» **Trecho da fonte**:
::::::::::

Os países que
reivindicam controle da Antártida
A Antártida não é um
país: não tem governo nem população indígena. Todo o continente é reservado para
a ciência.
No início do mês, o
presidente do Chile, Gabriel Boric, fez uma visita
histórica ao Polo Sul, se tornando o primeiro líder latino-americano a visitar
o ponto mais ao sul do planeta.
E lembrou ao mundo
que seu país reivindica soberania sobre parte do continente.
Mas o Chile não
está sozinho.
Vários países
reivindicam controle sobre partes da Antártida — e muitos outros estão
presentes lá.
·
Quais
são estes países? E que direito eles têm?
A Antártida é o
quarto maior continente do mundo — depois da Ásia, América e África —, e um dos
lugares mais cobiçados do planeta.
Sete países
reivindicam partes de seu extenso território de 14 milhões de quilômetros
quadrados.
Alguns são países
vizinhos, como Argentina, Austrália, Chile e Nova Zelândia.
Mas três nações
europeias — França, Noruega e Reino Unido — também
reivindicam soberania sobre partes da Antártida.
A Argentina foi a
primeira a estabelecer uma base permanente na região e a declarar sua soberania
ali, em 1904. A Base Orcadas é a estação científica mais antiga ainda em
funcionamento na Antártida.
O país
sul-americano considerava a região como uma extensão de sua província mais ao
sul, Terra do Fogo, assim como as Ilhas Malvinas (ou Falklands), Geórgia do Sul
e Sandwich do Sul.
·
Argentina,
Reino Unido e Chile
No entanto, o Reino
Unido, que controla estas ilhas, fez sua própria reivindicação de parte da
Antártida em 1908, reivindicando uma região que engloba toda a área requisitada
pela Argentina.

::::::::::

» **Material fornecido**:
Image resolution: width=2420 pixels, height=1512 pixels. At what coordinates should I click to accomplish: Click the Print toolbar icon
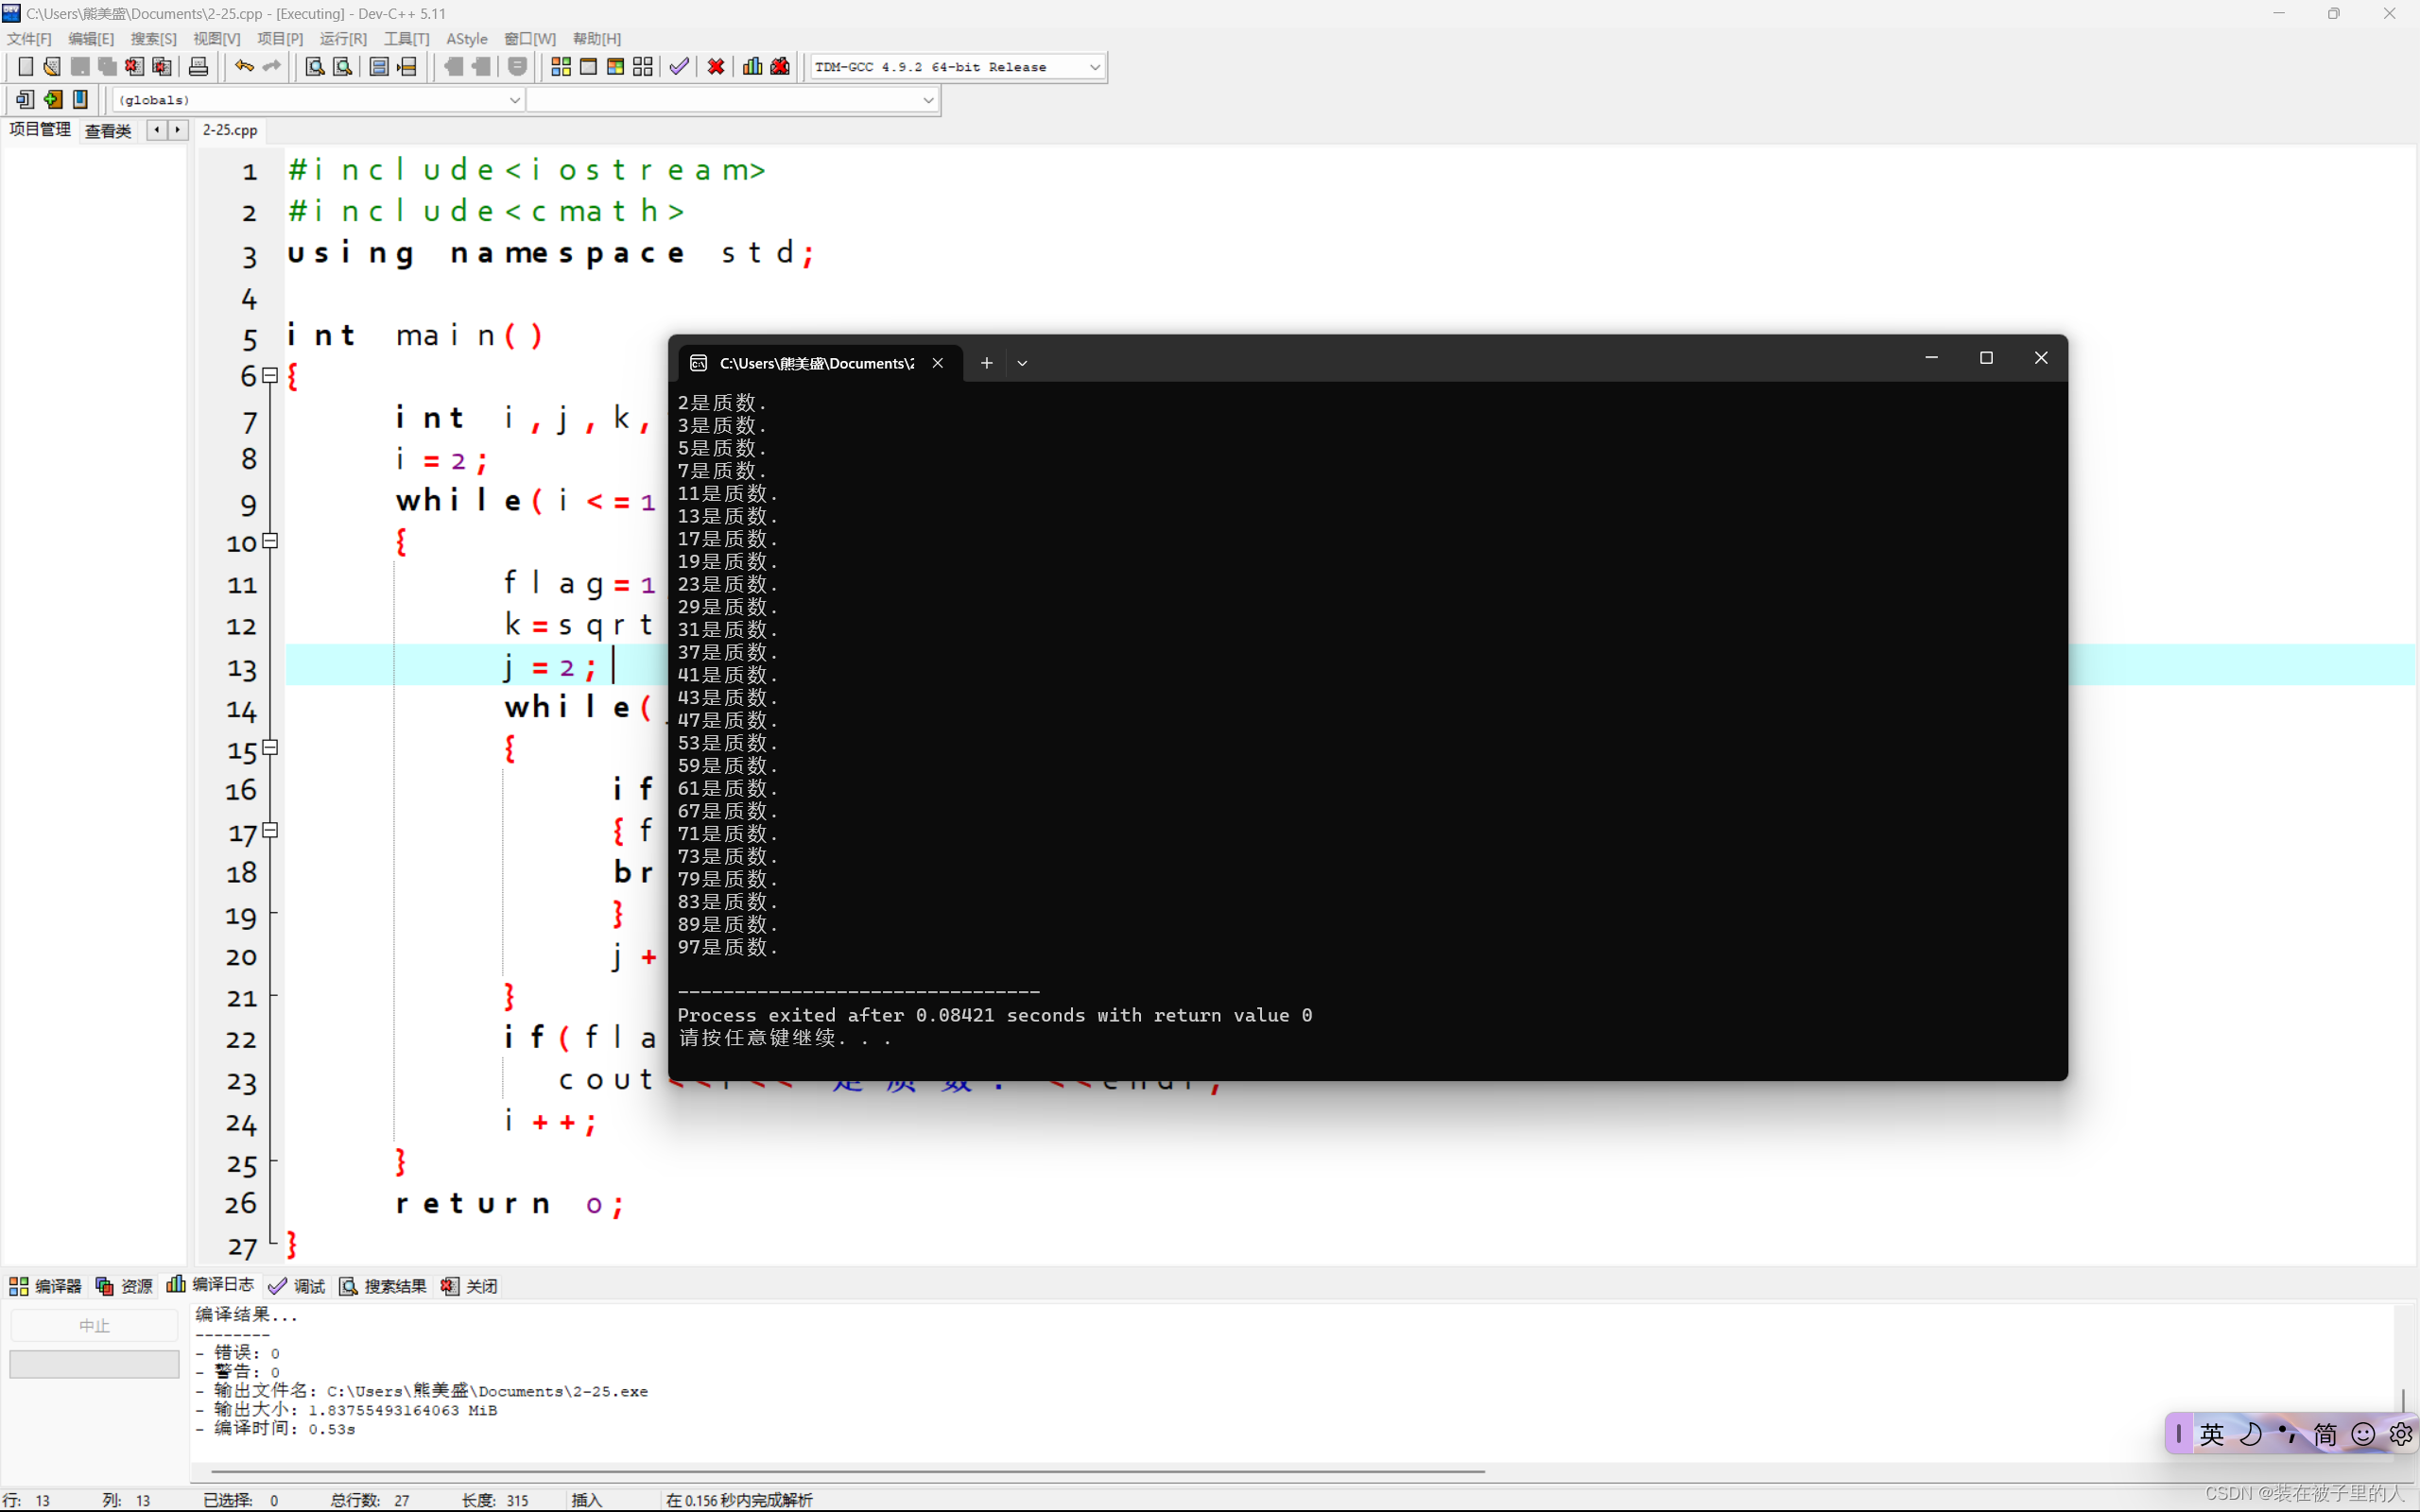pyautogui.click(x=198, y=67)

::::::::::

» **O que se espera**: Reproduza sem nenhuma alteração o trecho do texto sobre a Antártida que vai de "Os países que" até "parte do continente.".

» **Resposta**:
Os países que
reivindicam controle da Antártida
A Antártida não é um
país: não tem governo nem população indígena. Todo o continente é reservado para
a ciência.
No início do mês, o
presidente do Chile, Gabriel Boric, fez uma visita
histórica ao Polo Sul, se tornando o primeiro líder latino-americano a visitar
o ponto mais ao sul do planeta.
E lembrou ao mundo
que seu país reivindica soberania sobre parte do continente.